Te doen:
a) Beantwoord aan de hand van het tekstfragment de volgende vragen:
(i) In welk krijgsgevangenenkamp verbleef Arno Schmidt voordat hij naar Duitsland terugkeerde?
(ii) Wanneer sloot de politieschool haar poorten?
(iii) Wat kocht het echtpaar in 1951?
b) Klopt elk van deze beweringen volgens het tekstfragment? Antwoord met ja of nee en citeer de woorden die de doorslag geven.
(i) In het gebouw in Cordingen woonden nog veertien andere echtparen.
(ii) Het echtpaar verdiende de kost als tolk op een politieschool van de Amerikaanse bezettingsmacht.
(iii) Alice hield een en ander gedetailleerd bij in haar dagboeken.

Tekstfragment:
________________

Kan moaken wat hej wil   16-03-2020

Over twee Mysjkin-Schmidts

Ton Naaijkens

Arno Schmidt, Uit het leven van een faun. Vertaling en nawoord Jan H. Mysjkin. Amsterdam: Uitgeverij Vleugels, 2019.

Arno Schmidt, Enthymesis of H.I.J.H. Vertaald en ingeleid door Jan H. Mysjkin. Amsterdam: Uitgeverij Vleugels, 2019.

 

Als Arno Schmidt (1914–1978) uit het krijgsgevangenenkamp in Vilvoorde terugkeert naar Duitsland, betrekken hij en zijn vrouw Alice een kamer in een gebouw op het terrein van een historische watermolen in Cordingen op de Lüneburger Heide. In het gebouw wonen ook veertien andere echtparen, deels met kinderen. Rustig is het er dus niet voor mensen die het liefst willen lezen, schrijven en schaken. Een jaar lang verdienen ze de kost door te tolken op een politieschool van de Britse bezettingsmacht. Als die eind 1946 de poorten sluit besluit Schmidt van de pen te gaan leven, wat in die sowieso al armoedige jaren geen vetpot oplevert. Maar het echtpaar leeft uiterst zuinig van wat spaarcenten. Op de politieschool was Schmidt begonnen aan een paar verhalen, tussen het eindeloos berekenen van logaritmen door, allebei voor z’n plezier. Vanaf 1937 had hij dat gedaan, ook in de oorlogsjaren toen hij in Noorwegen gelegerd was op een relatief rustige plek en daar ballistische berekeningen moest maken. In Cordingen kent hij geen rust. Het zou nog twee jaar duren voordat een uitgever hem een contract aanbiedt en het eerste geld binnenkomt.1 Veel is dat niet, de eerste luxe uitgave getroost het echtpaar zich pas in 1951: ze kopen een tandem. Alice houdt een en ander gedetailleerd bij in haar dagboeken, die ontroeren door de band die het echtpaar een leven lang koesterde en door de curieuze interesses die het deelde.

________________

Geëxtraheerde gegevens:
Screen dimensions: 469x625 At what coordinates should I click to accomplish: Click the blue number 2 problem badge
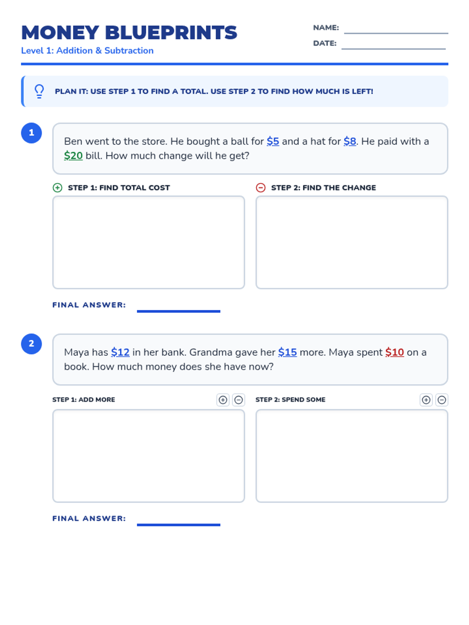point(31,344)
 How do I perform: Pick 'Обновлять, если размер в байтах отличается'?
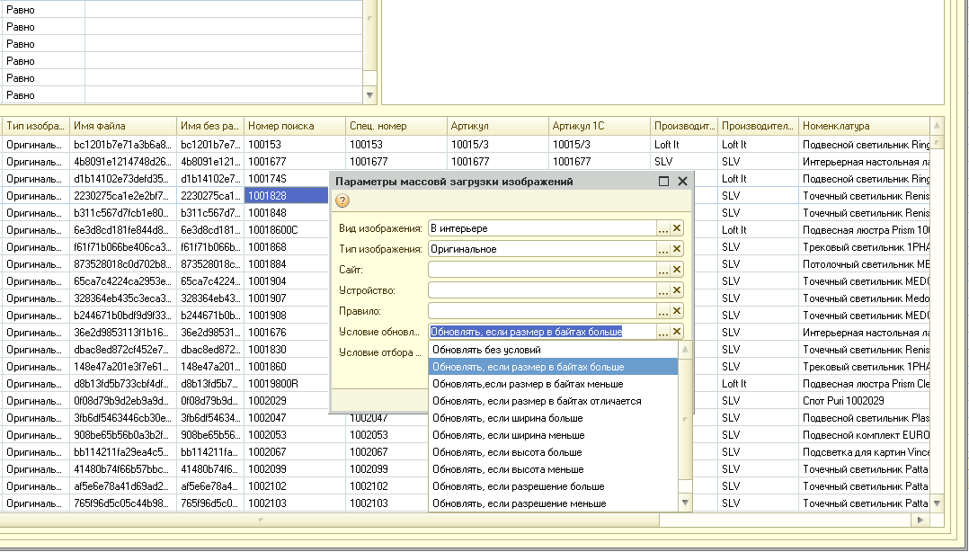pyautogui.click(x=537, y=401)
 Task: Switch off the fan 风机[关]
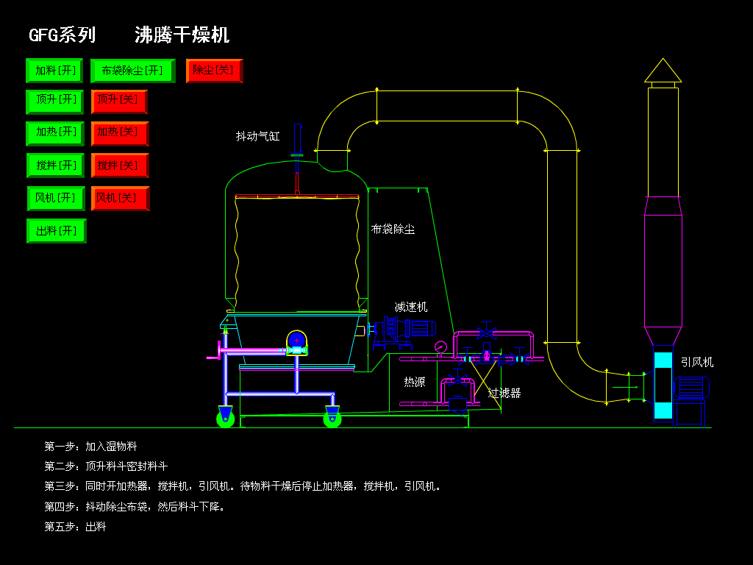click(120, 198)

________________

Oplossingen:
a)
(i) In Vilvoorde.
(ii) Eind 1946.
(iii) Een tandem.

b)
(i) Ja: "In het gebouw wonen ook veertien andere echtparen, deels met kinderen."
(ii) Nee: "Een jaar lang verdienen ze de kost door te tolken op een politieschool van de Britse bezettingsmacht."
(iii) Ja: "Alice houdt een en ander gedetailleerd bij in haar dagboeken"